● **EXERCISE AIM**
Rewrite the lines from the line with "You are a computer-use" to the line with "(x=1656, y=235)", both included, as a numbered list, skipping any blank lines. Leave the pictures out of your list.

====== DATASET CONTENT

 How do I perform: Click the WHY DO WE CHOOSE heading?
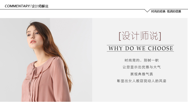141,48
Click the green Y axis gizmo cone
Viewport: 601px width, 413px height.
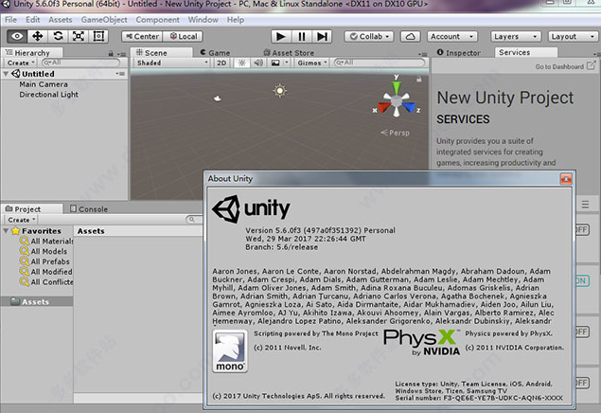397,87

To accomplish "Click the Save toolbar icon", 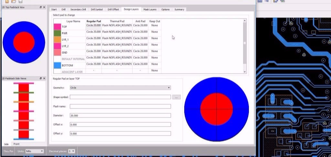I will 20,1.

============
====== DATASET CONTENT

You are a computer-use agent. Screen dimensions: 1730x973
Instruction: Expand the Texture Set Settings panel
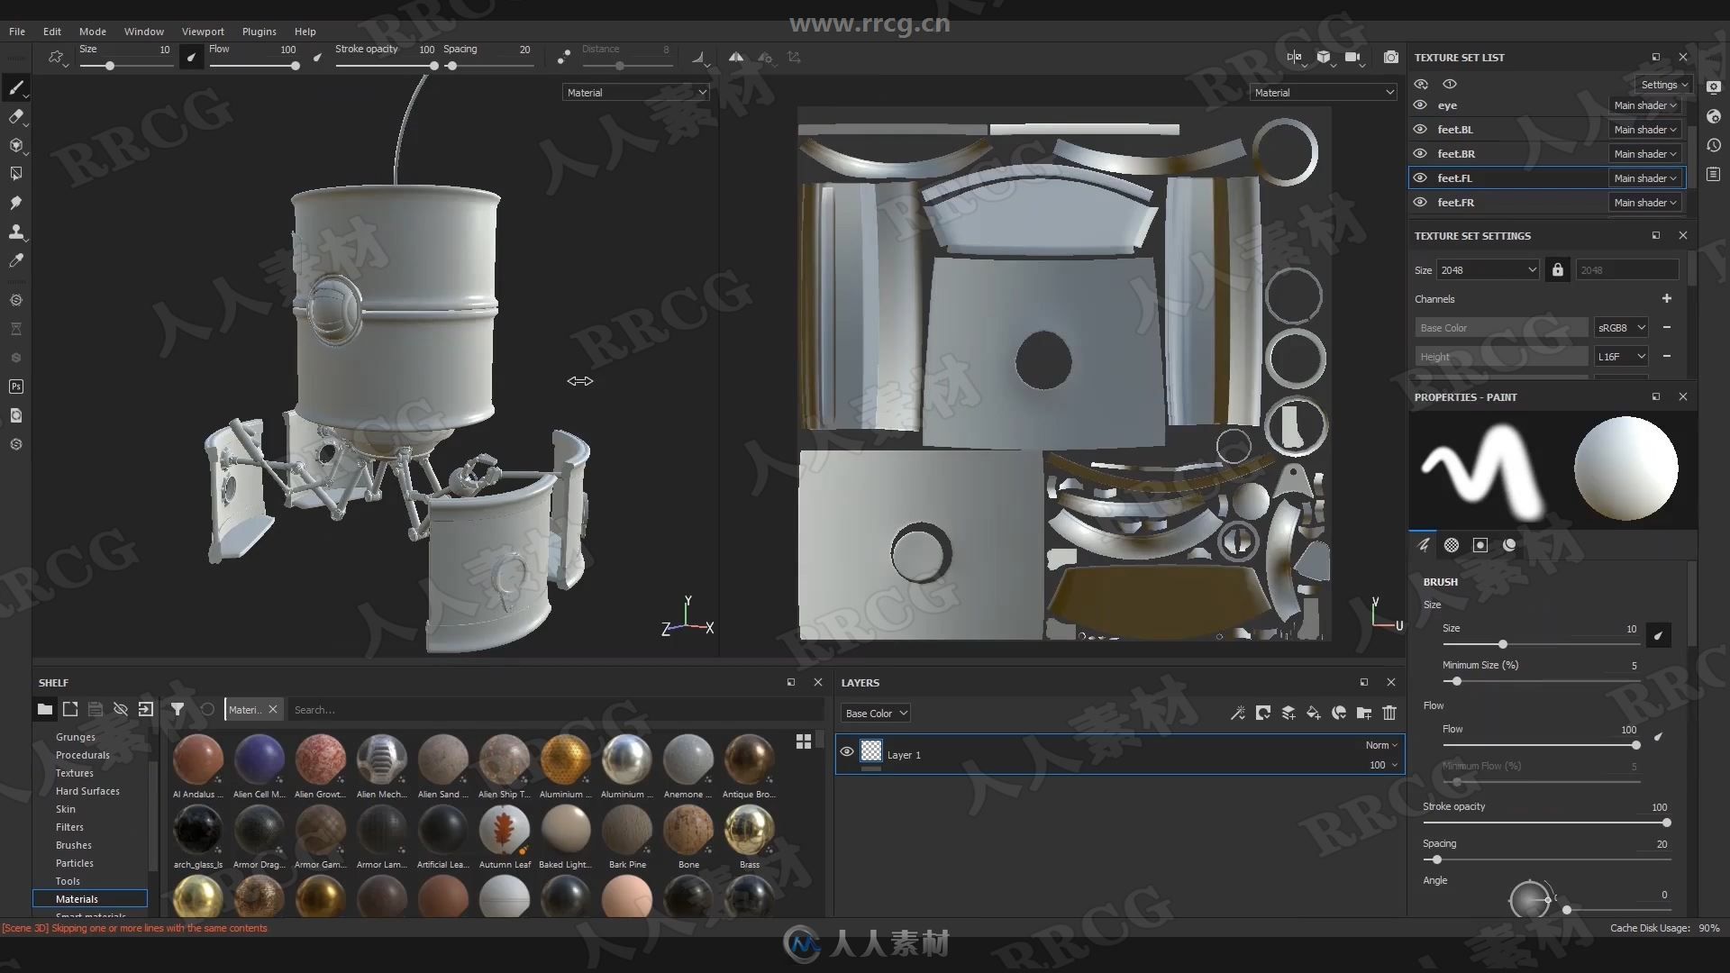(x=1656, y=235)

============

● **FULL SOLUTION**
1. You are a computer-use agent. Screen dimensions: 1730x973
2. Instruction: Expand the Texture Set Settings panel
3. (x=1656, y=235)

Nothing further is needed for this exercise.